Your goal - When you reach the line containing "You are a GUI", begin reproducing the material exactly, stop after the line containing "At what coordinates", and leave out any pictures along the way.

Source data -
--- START ---
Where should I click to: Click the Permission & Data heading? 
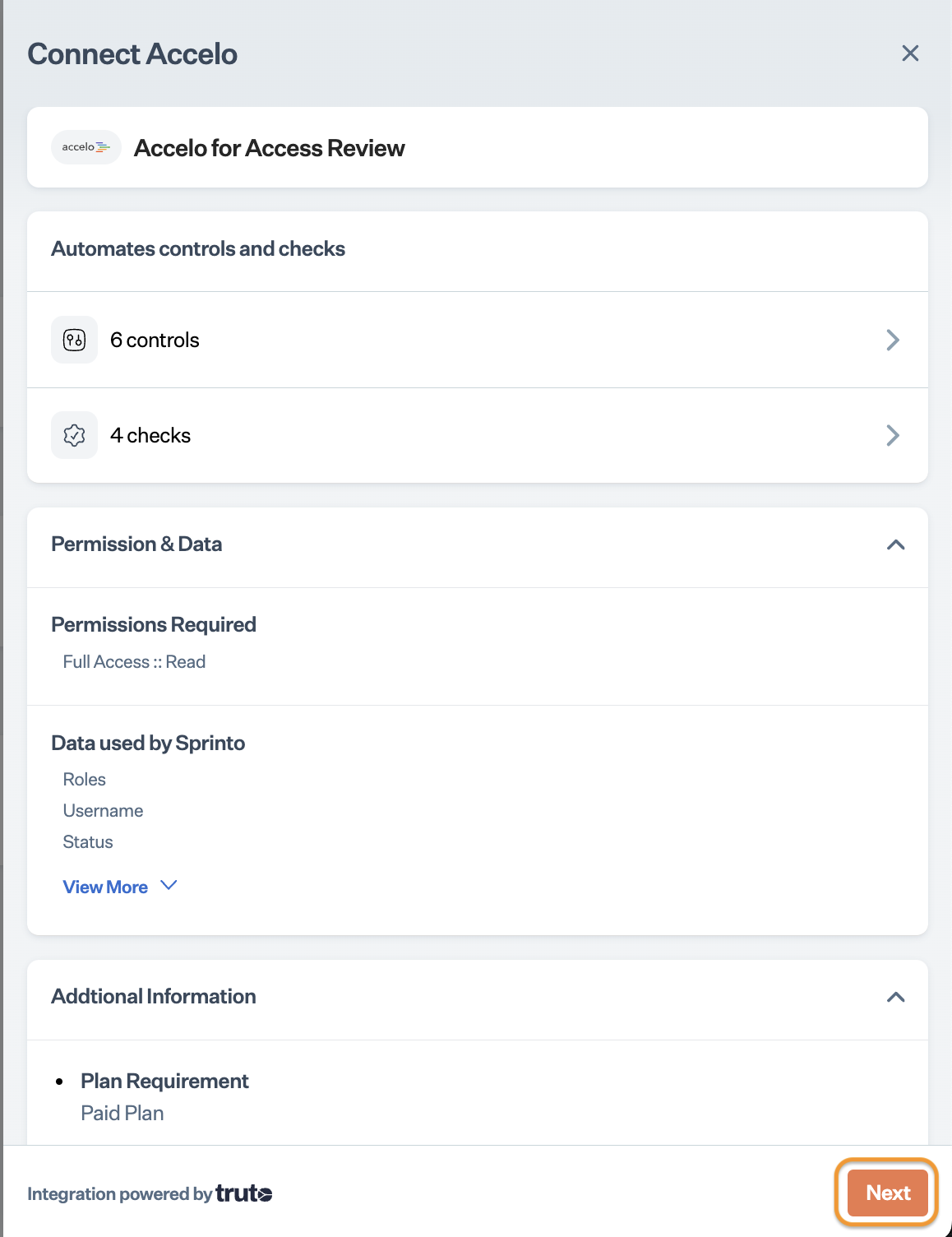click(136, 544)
--- END ---
--- START ---
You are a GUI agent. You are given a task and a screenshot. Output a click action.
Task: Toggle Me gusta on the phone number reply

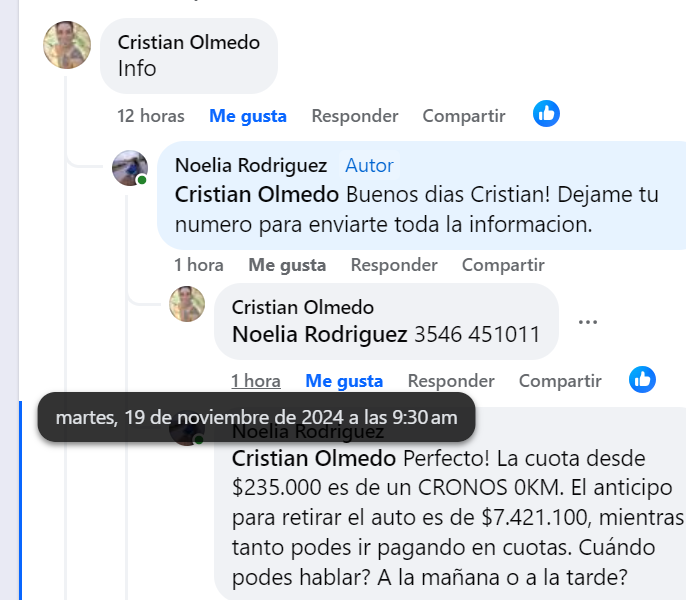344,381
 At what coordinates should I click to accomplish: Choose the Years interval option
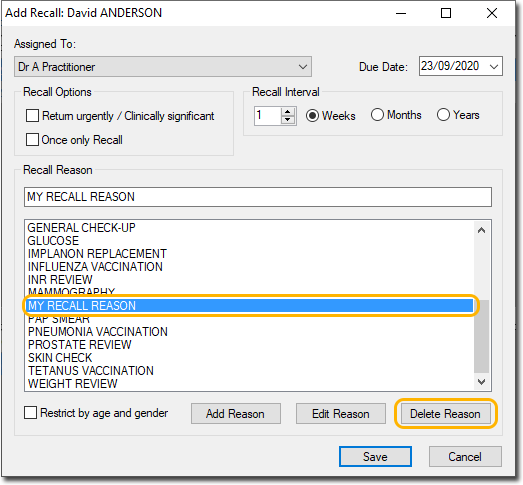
--- END ---
--- START ---
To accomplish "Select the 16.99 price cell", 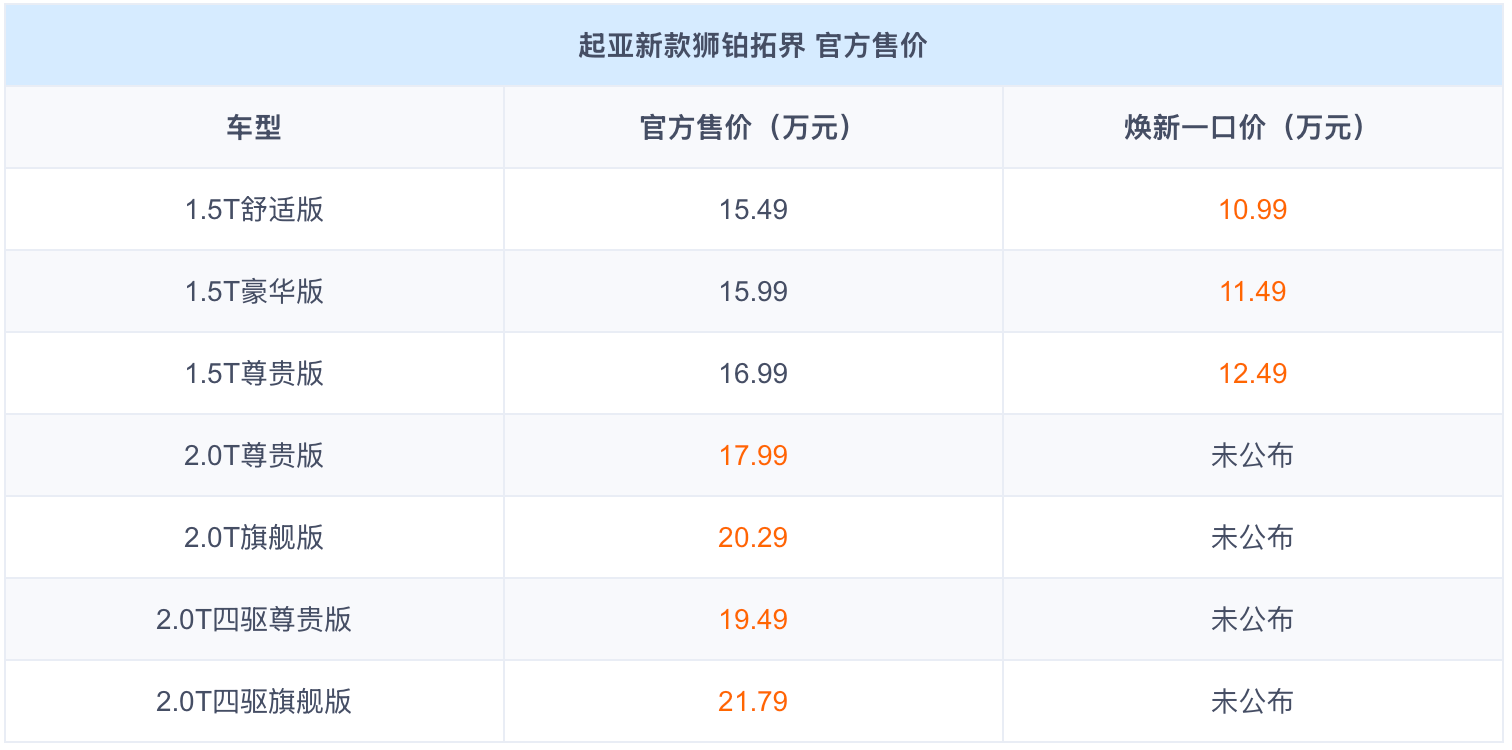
--- END ---
Solution to this exercise -
You are a GUI agent. You are given a task and a screenshot. Output a click action.
Task: Toggle Me gusta on the phone number reply

344,381
 At what coordinates should I click to accomplish: Choose the Years interval option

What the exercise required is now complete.